Correlations between variables calculated from data collected in a non-random, uncontrolled survey can not be used for anything but to state hypotheses that can be tested in statistically sound research.

# The Fundamental Importance of Causation

Causation is extremely important. It is the most fundamental relation or connection in the universe. Without it there would be no science or technology. Our thoughts would not be connected with our actions and they would not be connected with consequences. There would be no moral responsibility and no legal system. Causation is the basis of prediction and explanation. Any intervention we make in the world around us is premised on there being causal connections that are to at least to some degree ch a predictable. Without it we would not be able to predict or explain anything. We would not be able to make decisions and not be able to act on these decisions.  There would be no natural laws. There would be total chaos. Such a world is illustrated by the following picture of random points i a two-dimensional space. There is no correlation, no causal claims can be made, no prediction or explanation possible, no rational decisions can be made and no rational actions can be taken.

The picture is generated by Poisson process using a Monte Carlo random number generator. I took it from the blog  by Peter Coles “In the Dark”.

https://telescoper.wordpress.com/2009/04/04/points-and-poisson-davril/

We can therefore not do without causation and It is very important to be able to identify and establish causes.

Anyone who makes a causal claim must state the premises on which he/she bases the claim. He/she must have a theory of causation

What is it for one phenomenon/event to cause another phenomenon/event?

Everybody thinks that he/she intuitively knows what causation means or is and how to make valid causal claims. However, philosophers and scientists have proposed a large number of theories and there is as yet no consensus about a single theory.

Because of the uncertainty about causation I recently decided to read deeply about causation. I want to be able to identify causal relations that have a very  high probability of being true, true positives and negatives, false positives and negatives. I want to avoid being seduced by spurious correlations.

This has proved to be very difficult and time consuming.

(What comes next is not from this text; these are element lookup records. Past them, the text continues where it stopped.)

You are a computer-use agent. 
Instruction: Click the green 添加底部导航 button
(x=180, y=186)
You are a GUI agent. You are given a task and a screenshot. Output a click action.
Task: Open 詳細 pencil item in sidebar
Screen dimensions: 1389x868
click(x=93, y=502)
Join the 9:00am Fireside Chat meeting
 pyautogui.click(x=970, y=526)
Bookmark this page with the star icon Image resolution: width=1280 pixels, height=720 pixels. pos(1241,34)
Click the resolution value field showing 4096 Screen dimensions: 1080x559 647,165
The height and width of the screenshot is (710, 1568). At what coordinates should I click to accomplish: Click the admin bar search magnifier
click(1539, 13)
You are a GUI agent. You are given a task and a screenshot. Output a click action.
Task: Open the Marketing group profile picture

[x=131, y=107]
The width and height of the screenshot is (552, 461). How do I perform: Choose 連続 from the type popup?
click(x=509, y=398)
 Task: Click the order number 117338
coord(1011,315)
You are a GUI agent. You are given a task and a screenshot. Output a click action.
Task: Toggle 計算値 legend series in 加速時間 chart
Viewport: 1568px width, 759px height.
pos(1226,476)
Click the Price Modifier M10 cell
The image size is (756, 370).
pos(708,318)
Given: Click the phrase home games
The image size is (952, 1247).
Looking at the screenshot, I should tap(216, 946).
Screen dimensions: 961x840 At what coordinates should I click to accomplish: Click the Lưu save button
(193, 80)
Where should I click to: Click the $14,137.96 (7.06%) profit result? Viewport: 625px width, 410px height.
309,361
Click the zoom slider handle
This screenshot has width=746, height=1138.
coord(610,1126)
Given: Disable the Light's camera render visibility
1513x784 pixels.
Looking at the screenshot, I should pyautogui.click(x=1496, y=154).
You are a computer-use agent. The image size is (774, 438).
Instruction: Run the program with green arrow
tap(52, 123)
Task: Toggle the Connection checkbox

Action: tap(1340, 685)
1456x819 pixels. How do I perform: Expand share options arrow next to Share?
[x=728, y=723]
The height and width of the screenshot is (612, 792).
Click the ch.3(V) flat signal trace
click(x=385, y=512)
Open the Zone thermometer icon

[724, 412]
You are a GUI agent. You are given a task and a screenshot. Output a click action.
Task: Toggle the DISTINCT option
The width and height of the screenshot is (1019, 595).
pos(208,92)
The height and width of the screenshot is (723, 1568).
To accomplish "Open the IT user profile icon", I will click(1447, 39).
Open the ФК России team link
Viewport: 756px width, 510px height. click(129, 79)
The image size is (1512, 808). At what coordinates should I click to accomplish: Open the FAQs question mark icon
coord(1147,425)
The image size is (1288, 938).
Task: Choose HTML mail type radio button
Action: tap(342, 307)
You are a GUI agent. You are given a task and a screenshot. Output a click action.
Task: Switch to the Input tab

I have been reading about 15 books and a large amount of other material but I have to admit that my knowledge and understanding is still marginal. This is understandable considering that philosophers and scientists have not been able to reach consensus about causation.

I shall continue to publish posts and pages about causation to this website in the hope that this will increase my knowledge and understanding about causation and perhaps also that of others.